[edit]
Robust Sparsification via Sensitivity
Proceedings of the 42nd International Conference on Machine Learning, PMLR 267:26446-26463, 2025.
Abstract
Robustness to outliers is important in machine learning. Many classical problems, including subspace embedding, clustering, and low-rank approximation, lack scalable, outlier-resilient algorithms. This paper considers machine learning problems of the form $\min_{x\in \mathbb{R}^d} F(x)$, where $F(x)=\sum_{i=1}^n F_i(x)$, and their robust counterparts $\min_{x\in\mathbb{R}^d} F^{(m)}(x)$, where $F^{(m)}(x)$ denotes the sum of all but the $m$ largest $F_i(x)$ values.
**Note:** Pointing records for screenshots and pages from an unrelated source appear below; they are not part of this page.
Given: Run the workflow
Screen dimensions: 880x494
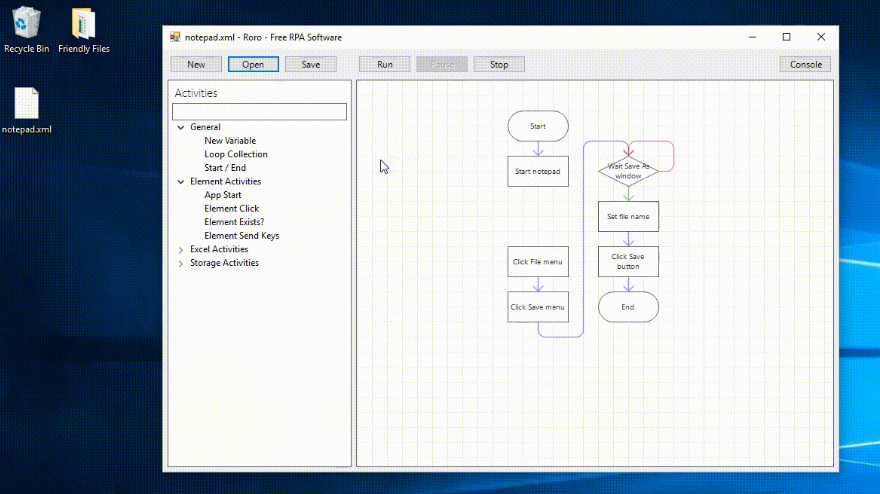Looking at the screenshot, I should (384, 65).
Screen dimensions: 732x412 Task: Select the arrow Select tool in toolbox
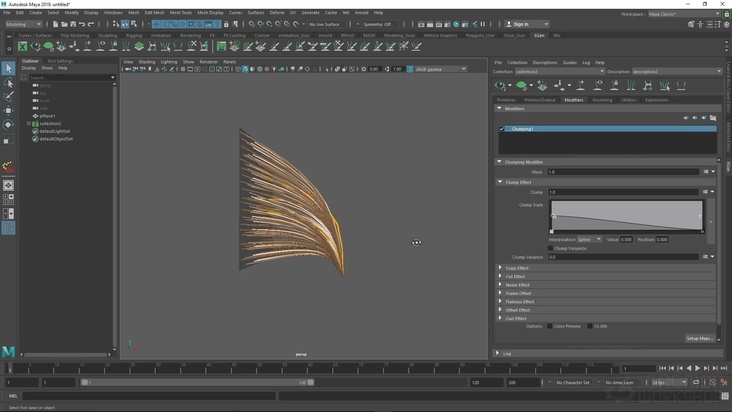coord(8,68)
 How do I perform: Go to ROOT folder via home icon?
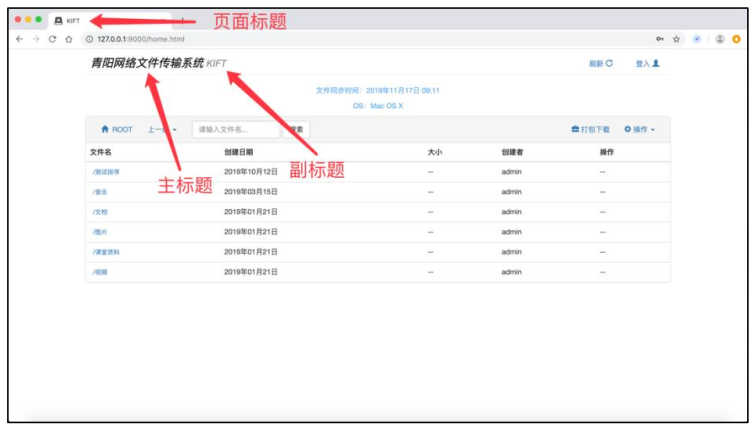coord(116,130)
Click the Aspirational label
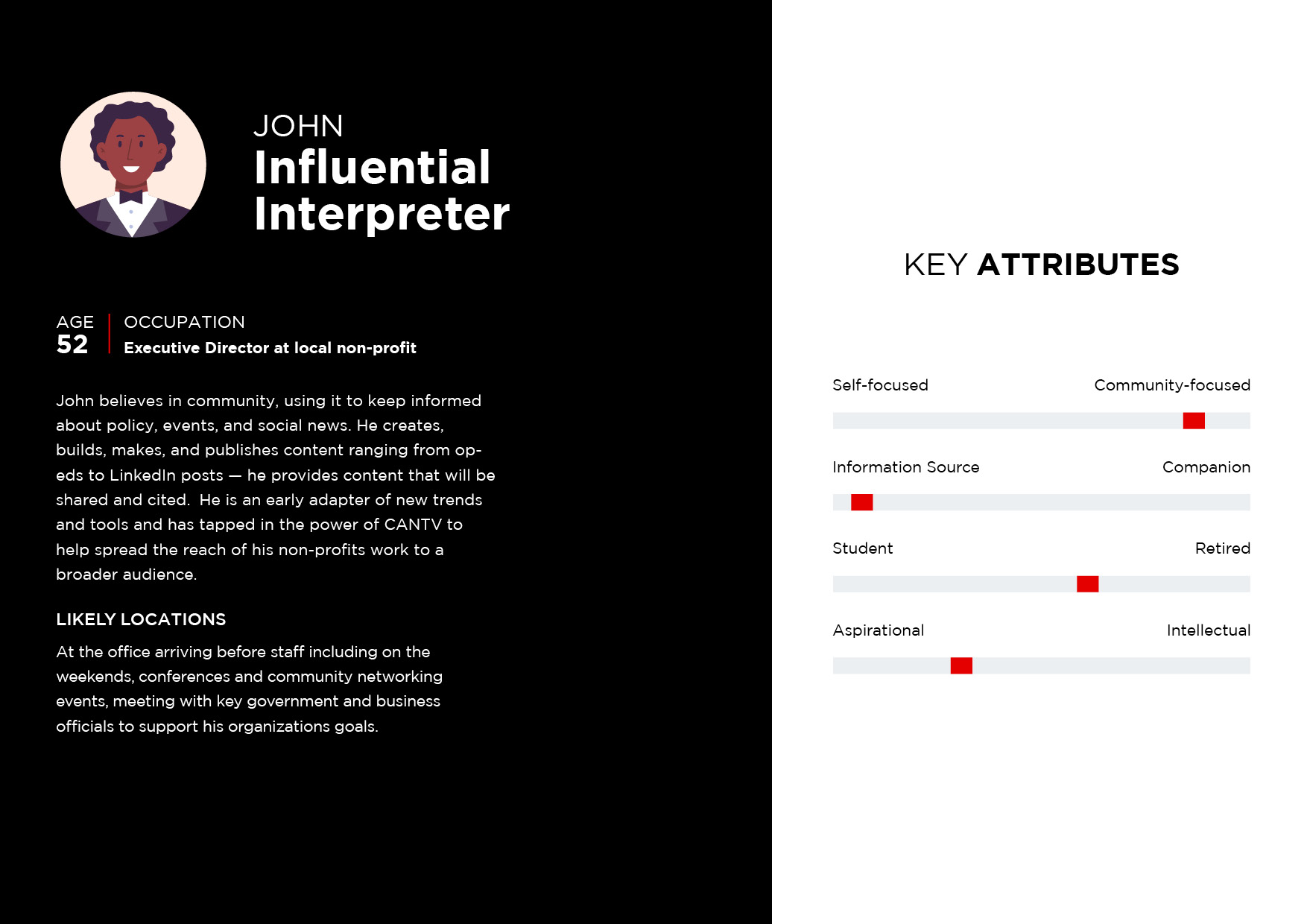The image size is (1307, 924). coord(879,630)
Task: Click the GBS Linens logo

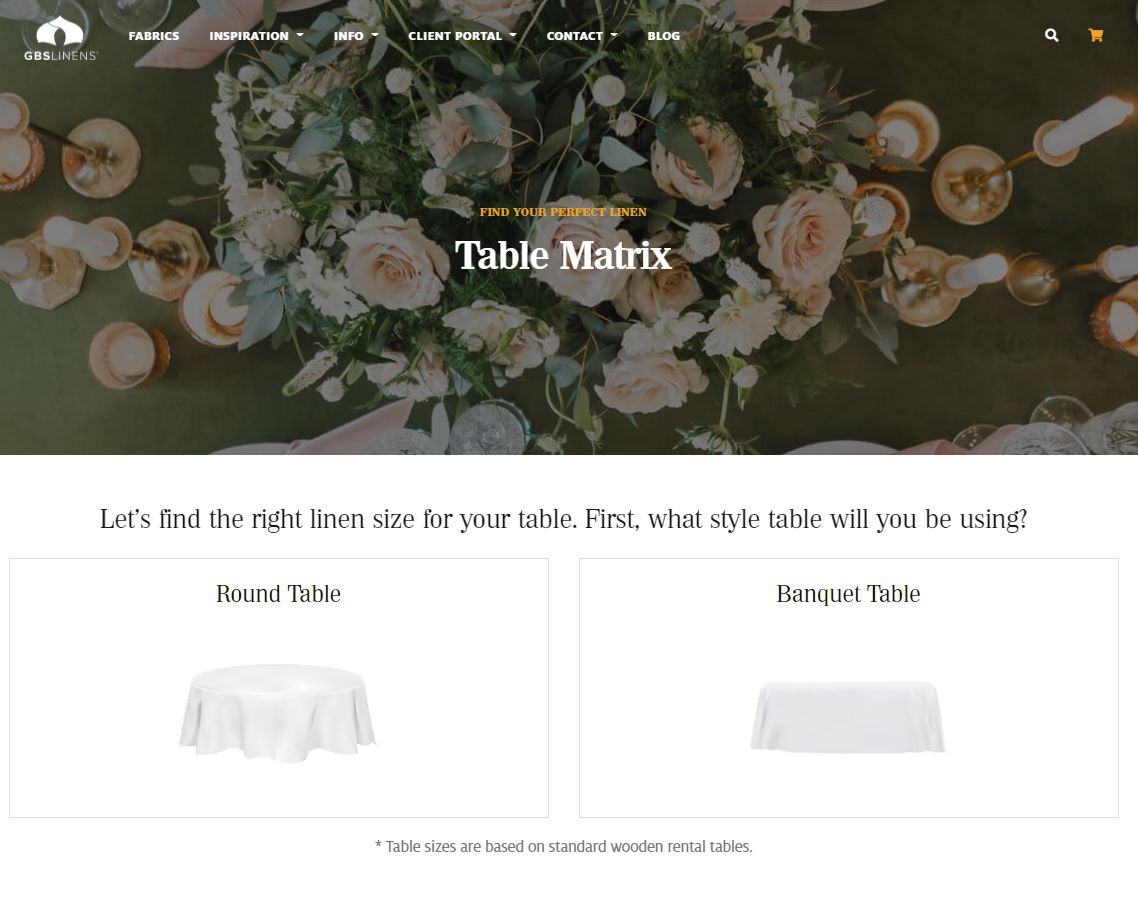Action: tap(60, 39)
We develop a general framework for constructing $\epsilon$-coresets for such robust problems, where an $\epsilon$-coreset is a weighted subset of functions $\{F_1(x),…,F_n(x)\}$ that provides a $(1+\epsilon)$-approximation to $F(x)$. Specifically, if the original problem $F$ has total sensitivity $T$ and admits a vanilla $\epsilon$-coreset of size $S$, our algorithm constructs an $\epsilon$-coreset of size $\tilde{O}(\frac{mT}{\epsilon})+S$ for the robust objective $F^{(m)}$. This coreset size can be shown to be near-tight for $\ell_2$ subspace embedding. Our coreset algorithm has scalable running time and leads to new or improved algorithms for the robust optimization problems. Empirical evaluations demonstrate that our coresets outperform uniform sampling on real-world data sets.